• TASK:
The reply should be one number: how many lines of the data below contain "computer".

• DATA:
■ ■ ■
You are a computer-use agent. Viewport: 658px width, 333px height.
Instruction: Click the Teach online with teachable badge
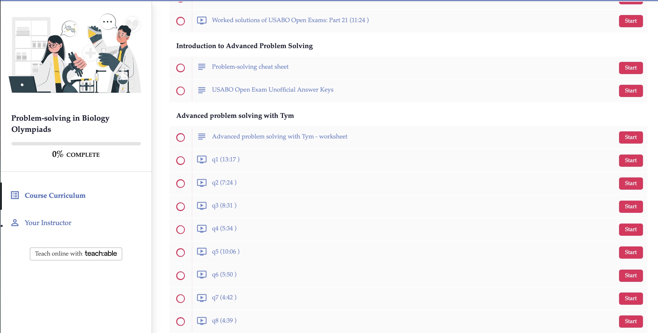pos(76,254)
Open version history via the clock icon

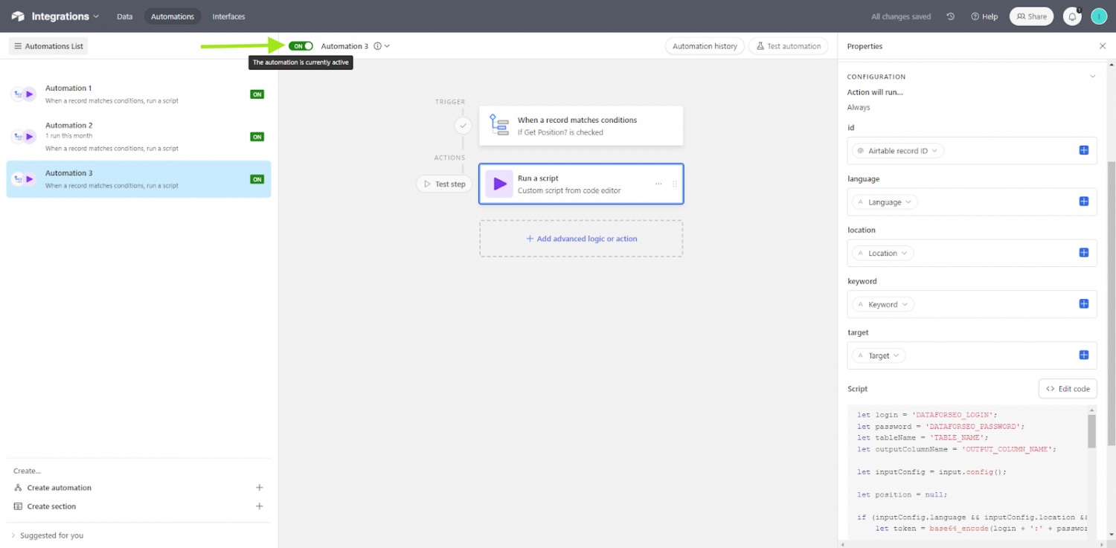(x=950, y=16)
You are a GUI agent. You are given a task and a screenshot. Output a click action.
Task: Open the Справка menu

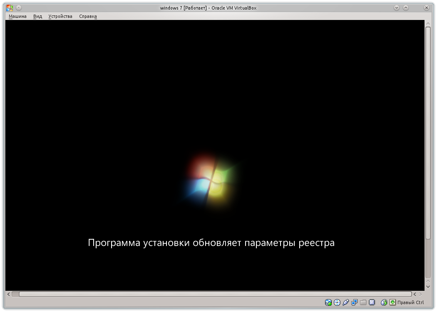[x=87, y=16]
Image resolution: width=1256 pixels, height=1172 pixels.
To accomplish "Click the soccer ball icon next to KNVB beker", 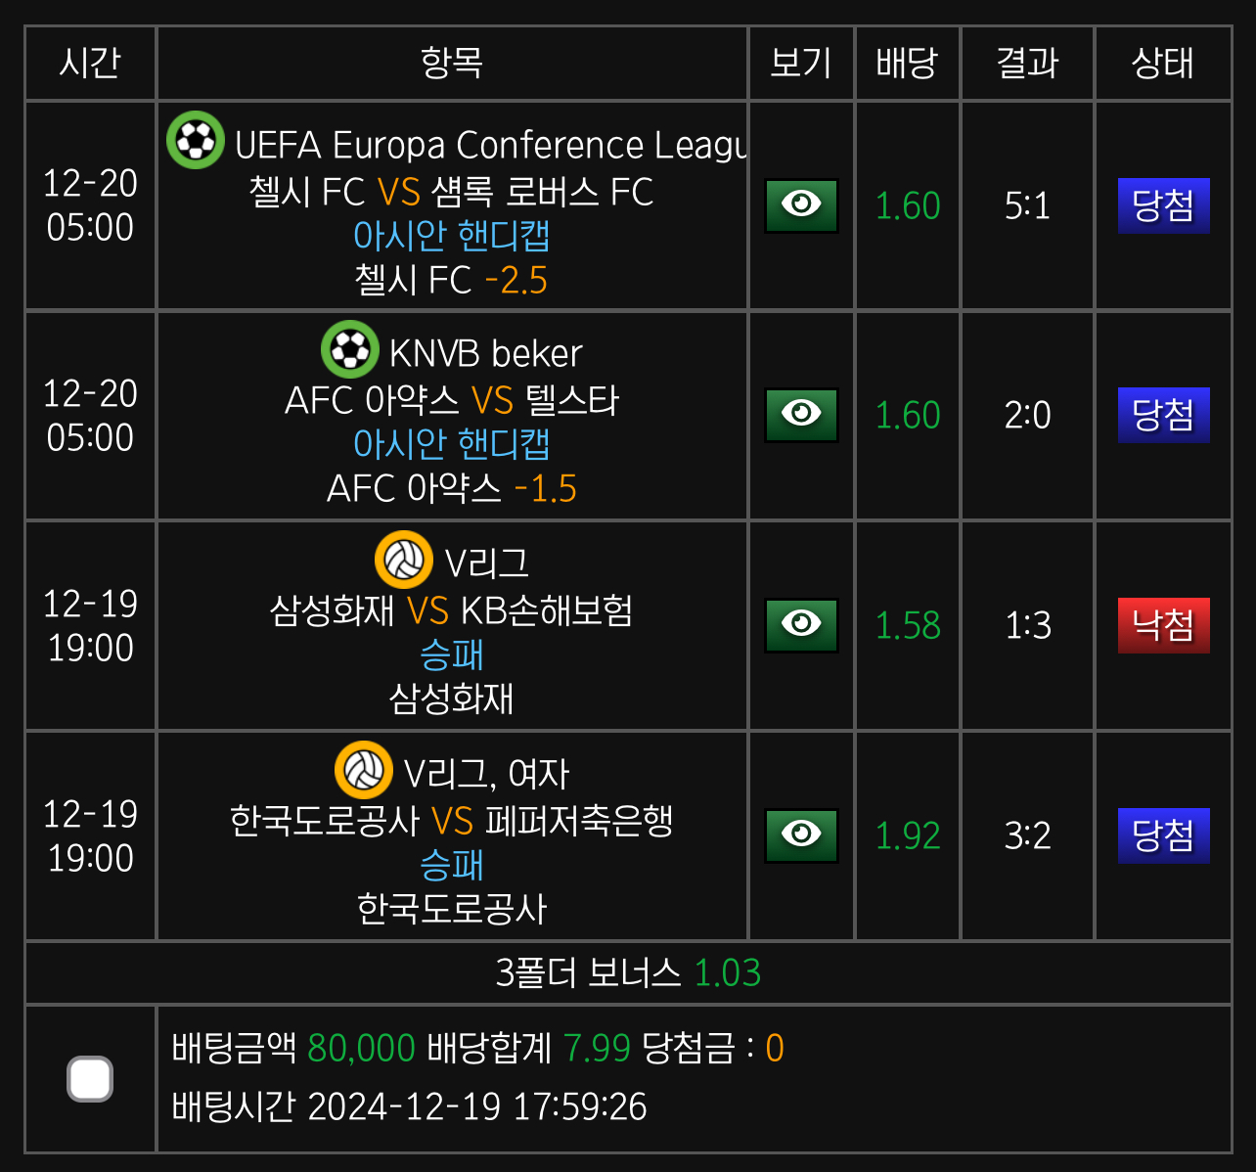I will click(x=350, y=349).
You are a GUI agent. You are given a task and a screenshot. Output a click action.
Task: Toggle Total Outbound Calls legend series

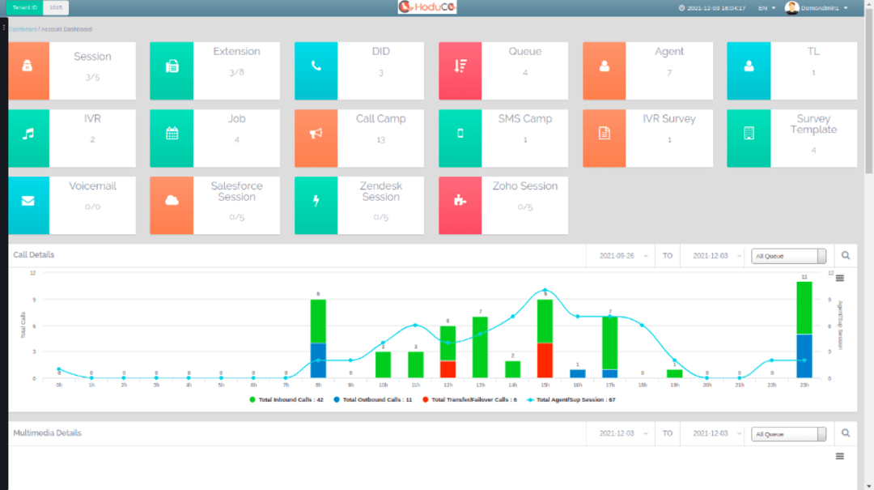click(x=376, y=399)
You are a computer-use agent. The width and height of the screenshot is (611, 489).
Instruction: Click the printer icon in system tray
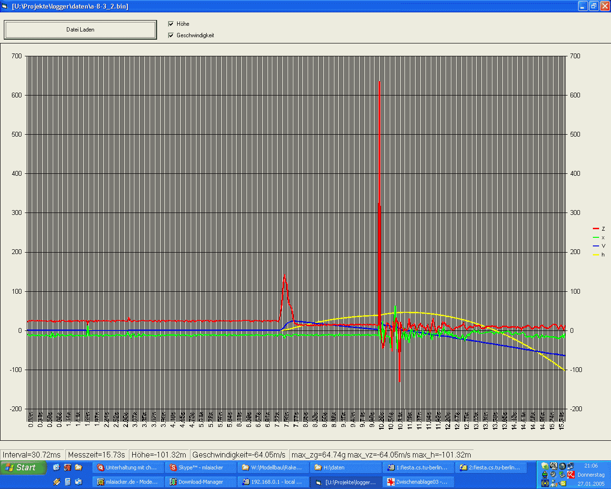(x=554, y=466)
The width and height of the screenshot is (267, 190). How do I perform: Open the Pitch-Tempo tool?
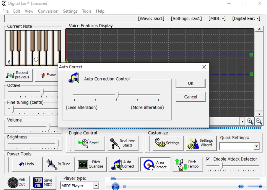(x=188, y=164)
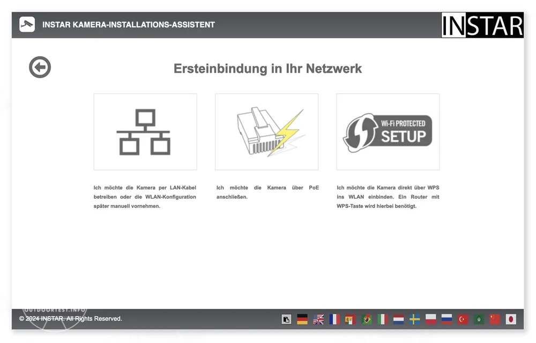Viewport: 536px width, 343px height.
Task: Select the Chinese flag icon
Action: 495,319
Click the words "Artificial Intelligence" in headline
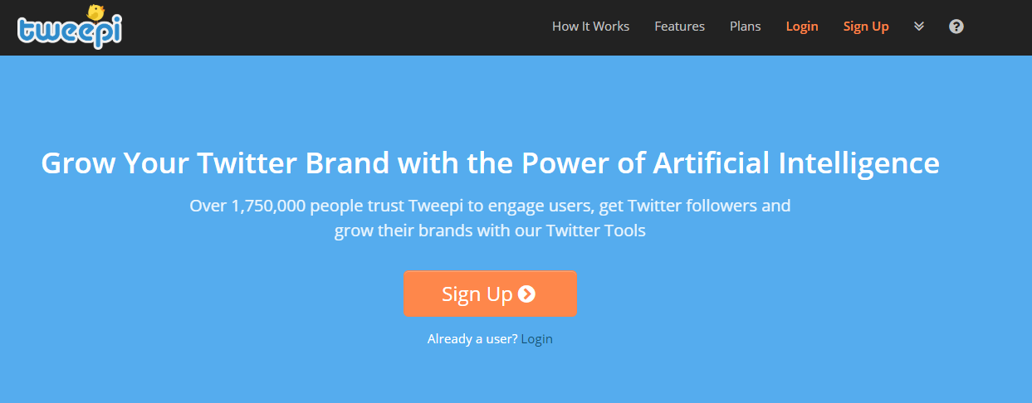Image resolution: width=1032 pixels, height=403 pixels. tap(795, 163)
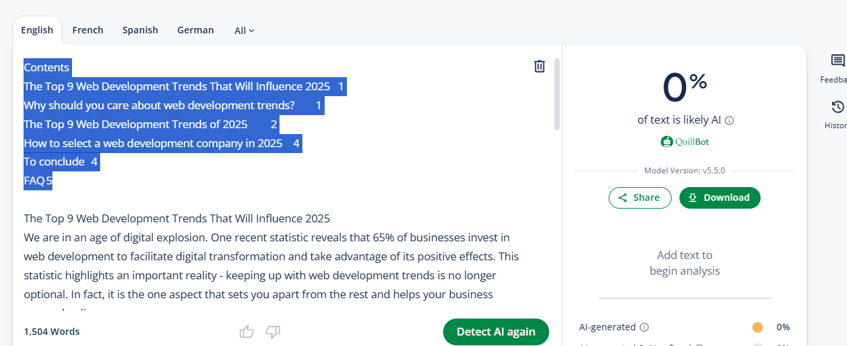The image size is (847, 346).
Task: Switch to the Spanish tab
Action: tap(140, 30)
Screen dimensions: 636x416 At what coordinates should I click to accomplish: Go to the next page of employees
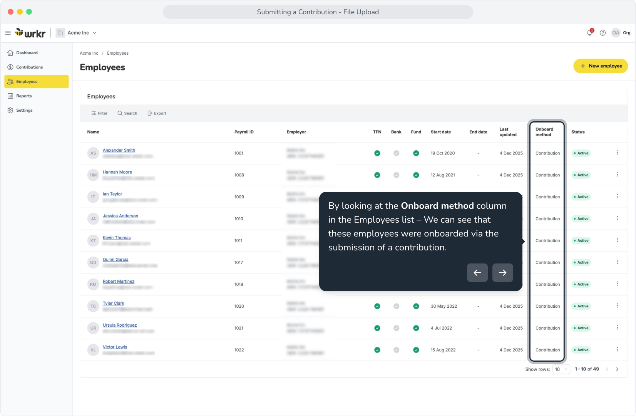617,369
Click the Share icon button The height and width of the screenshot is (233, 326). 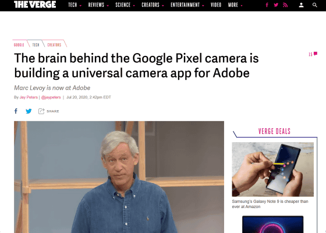pyautogui.click(x=49, y=111)
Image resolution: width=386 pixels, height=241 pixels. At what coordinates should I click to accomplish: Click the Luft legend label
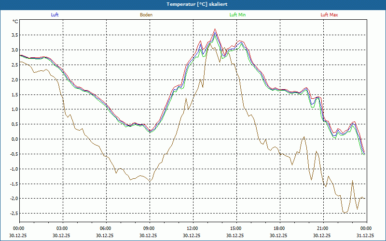coord(55,15)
■ ■ ■
• ANSWER AREA:
2